On every line of the listing, check for "sidebar"; copy the lines that have it.

┌──

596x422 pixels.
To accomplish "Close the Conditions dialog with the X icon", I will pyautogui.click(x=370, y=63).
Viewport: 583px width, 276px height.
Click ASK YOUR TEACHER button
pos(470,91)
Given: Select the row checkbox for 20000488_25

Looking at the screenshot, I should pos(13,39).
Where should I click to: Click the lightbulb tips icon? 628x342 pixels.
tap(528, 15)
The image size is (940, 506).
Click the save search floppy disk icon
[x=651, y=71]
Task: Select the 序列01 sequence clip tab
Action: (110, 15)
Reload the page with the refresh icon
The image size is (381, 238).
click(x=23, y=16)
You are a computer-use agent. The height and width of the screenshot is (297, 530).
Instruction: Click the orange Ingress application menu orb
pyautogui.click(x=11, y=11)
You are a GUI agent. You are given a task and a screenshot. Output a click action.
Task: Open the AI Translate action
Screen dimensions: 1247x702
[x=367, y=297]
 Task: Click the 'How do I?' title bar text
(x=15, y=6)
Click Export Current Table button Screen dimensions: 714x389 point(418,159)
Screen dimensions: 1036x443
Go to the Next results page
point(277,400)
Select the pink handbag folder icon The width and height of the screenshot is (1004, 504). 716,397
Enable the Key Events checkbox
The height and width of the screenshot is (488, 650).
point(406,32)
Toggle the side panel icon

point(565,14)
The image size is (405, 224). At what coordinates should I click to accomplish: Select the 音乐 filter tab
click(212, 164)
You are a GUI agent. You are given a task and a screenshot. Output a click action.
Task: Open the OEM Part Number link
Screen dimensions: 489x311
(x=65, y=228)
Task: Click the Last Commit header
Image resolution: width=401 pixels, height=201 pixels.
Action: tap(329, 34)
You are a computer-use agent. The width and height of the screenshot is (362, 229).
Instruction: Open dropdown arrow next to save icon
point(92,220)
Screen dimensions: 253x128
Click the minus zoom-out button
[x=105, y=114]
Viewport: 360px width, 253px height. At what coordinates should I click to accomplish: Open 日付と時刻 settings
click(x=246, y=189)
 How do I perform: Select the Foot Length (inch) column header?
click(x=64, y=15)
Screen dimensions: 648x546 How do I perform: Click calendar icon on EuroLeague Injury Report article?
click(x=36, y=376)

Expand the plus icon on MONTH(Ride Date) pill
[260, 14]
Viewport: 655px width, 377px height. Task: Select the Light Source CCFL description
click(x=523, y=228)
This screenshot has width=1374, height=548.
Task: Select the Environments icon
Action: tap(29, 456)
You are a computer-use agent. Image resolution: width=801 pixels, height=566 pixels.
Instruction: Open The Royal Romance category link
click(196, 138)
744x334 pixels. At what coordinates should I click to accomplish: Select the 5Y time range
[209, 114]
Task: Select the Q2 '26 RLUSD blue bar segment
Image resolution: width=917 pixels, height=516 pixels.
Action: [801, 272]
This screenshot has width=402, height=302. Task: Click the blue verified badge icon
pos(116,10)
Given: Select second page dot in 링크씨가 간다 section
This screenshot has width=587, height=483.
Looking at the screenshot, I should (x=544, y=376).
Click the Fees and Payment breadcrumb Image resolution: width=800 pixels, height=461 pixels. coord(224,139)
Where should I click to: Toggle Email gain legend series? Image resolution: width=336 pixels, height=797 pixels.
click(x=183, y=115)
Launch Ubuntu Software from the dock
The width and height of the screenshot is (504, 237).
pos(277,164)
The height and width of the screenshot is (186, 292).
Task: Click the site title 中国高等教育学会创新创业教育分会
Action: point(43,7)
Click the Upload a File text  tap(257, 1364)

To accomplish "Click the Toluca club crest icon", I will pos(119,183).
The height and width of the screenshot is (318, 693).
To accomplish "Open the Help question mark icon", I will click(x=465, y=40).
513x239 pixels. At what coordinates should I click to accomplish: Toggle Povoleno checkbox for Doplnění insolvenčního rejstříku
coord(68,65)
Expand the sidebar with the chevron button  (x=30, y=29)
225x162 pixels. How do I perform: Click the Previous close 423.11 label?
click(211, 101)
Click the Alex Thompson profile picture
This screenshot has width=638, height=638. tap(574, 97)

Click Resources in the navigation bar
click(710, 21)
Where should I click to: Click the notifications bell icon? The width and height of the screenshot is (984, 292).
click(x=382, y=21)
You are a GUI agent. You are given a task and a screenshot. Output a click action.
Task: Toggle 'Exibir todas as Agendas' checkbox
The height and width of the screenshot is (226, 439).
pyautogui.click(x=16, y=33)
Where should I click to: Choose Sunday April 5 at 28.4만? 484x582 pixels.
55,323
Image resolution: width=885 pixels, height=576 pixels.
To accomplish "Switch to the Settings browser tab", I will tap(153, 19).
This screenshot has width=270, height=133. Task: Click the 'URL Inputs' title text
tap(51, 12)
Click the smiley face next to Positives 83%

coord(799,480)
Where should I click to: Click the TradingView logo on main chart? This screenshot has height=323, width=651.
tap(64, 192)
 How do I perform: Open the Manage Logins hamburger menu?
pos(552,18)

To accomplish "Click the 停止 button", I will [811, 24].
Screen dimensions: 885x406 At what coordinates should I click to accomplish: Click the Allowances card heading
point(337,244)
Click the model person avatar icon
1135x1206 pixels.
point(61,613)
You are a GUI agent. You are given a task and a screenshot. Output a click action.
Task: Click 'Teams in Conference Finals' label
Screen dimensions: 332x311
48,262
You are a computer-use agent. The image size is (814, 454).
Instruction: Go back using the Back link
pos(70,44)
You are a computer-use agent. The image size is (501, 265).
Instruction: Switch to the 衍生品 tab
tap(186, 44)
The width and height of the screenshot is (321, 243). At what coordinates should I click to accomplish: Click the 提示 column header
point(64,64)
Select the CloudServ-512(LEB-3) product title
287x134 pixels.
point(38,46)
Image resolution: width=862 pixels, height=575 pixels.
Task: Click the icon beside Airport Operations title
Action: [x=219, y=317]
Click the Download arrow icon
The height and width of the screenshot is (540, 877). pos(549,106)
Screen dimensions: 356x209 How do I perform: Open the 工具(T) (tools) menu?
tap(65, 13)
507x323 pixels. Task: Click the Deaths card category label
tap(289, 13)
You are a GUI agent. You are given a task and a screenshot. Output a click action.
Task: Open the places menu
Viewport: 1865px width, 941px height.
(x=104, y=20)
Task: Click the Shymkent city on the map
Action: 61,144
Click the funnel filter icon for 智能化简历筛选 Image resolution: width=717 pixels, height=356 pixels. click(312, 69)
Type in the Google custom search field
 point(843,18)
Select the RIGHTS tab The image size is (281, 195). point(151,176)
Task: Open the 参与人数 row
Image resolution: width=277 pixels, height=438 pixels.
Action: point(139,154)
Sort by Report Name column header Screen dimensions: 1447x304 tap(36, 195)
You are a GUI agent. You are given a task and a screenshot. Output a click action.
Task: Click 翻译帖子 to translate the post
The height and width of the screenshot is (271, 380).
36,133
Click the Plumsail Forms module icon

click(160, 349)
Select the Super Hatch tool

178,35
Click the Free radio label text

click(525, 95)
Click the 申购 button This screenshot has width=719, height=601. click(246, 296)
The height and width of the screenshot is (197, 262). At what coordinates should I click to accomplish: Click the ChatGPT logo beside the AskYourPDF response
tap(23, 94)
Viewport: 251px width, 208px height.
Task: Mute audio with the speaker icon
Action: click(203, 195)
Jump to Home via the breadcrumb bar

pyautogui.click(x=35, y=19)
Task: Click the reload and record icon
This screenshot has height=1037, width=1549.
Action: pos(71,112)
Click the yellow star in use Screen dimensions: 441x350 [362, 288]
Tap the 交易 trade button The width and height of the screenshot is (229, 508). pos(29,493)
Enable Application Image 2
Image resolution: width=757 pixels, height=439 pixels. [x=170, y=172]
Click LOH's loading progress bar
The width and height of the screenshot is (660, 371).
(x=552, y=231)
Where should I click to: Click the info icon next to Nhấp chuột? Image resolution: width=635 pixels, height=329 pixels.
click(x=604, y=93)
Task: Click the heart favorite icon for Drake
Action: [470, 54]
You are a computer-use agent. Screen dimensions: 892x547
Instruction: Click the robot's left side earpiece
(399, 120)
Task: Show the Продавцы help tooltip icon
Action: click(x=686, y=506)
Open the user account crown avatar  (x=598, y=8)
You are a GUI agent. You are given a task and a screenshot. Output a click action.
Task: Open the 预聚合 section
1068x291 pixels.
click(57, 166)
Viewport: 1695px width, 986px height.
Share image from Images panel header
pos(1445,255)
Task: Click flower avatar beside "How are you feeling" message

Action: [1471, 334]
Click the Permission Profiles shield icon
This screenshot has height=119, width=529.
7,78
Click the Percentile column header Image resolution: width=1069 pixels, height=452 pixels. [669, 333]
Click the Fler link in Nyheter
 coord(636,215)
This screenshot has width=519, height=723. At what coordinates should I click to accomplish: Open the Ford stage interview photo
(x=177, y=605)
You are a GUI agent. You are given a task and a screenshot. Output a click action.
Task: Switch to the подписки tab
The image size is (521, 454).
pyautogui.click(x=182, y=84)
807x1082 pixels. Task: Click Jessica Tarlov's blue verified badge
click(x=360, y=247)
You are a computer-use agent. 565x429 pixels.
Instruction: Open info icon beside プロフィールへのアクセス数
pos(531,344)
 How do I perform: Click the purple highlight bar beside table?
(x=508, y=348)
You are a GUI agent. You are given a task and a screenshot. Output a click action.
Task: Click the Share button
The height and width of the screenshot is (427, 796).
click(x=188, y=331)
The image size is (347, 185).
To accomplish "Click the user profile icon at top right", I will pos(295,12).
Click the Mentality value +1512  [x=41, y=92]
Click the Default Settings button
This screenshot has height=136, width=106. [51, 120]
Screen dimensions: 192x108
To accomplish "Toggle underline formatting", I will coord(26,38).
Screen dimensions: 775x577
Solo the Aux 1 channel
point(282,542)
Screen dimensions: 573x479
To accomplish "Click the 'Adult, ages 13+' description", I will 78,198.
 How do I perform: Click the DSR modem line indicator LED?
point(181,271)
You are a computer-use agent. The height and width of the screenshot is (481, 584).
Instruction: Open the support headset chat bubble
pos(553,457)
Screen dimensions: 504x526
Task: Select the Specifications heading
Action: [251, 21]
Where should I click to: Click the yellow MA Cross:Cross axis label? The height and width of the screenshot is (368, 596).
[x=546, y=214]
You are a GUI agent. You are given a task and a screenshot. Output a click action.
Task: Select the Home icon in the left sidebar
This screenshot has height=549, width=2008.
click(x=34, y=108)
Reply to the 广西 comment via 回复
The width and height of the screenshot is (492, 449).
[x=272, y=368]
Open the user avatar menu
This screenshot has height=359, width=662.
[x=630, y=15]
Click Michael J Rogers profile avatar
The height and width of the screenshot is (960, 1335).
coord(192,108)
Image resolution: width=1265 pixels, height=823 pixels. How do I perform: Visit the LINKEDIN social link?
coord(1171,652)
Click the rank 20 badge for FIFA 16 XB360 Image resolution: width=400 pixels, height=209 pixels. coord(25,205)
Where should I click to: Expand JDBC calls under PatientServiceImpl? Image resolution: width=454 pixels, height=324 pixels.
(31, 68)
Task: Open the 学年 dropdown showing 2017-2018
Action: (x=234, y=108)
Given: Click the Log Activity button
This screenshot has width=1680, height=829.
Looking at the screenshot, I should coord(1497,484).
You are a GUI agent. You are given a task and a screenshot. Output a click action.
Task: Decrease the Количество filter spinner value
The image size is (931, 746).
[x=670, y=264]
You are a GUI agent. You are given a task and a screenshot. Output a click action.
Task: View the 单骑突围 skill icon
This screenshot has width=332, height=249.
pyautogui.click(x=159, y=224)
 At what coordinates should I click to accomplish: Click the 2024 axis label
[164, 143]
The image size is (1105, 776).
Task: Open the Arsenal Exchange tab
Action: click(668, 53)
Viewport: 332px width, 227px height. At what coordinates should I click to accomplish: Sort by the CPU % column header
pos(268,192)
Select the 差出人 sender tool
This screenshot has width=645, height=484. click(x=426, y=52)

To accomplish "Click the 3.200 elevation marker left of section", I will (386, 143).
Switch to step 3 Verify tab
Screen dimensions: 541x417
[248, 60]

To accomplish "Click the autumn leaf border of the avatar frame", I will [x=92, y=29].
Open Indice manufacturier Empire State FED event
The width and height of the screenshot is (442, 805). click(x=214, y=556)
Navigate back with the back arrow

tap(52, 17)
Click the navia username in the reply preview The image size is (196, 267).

└──

● Answer to this problem:
Expand the sidebar with the chevron button  (x=30, y=29)
Task: Select the Home icon in the left sidebar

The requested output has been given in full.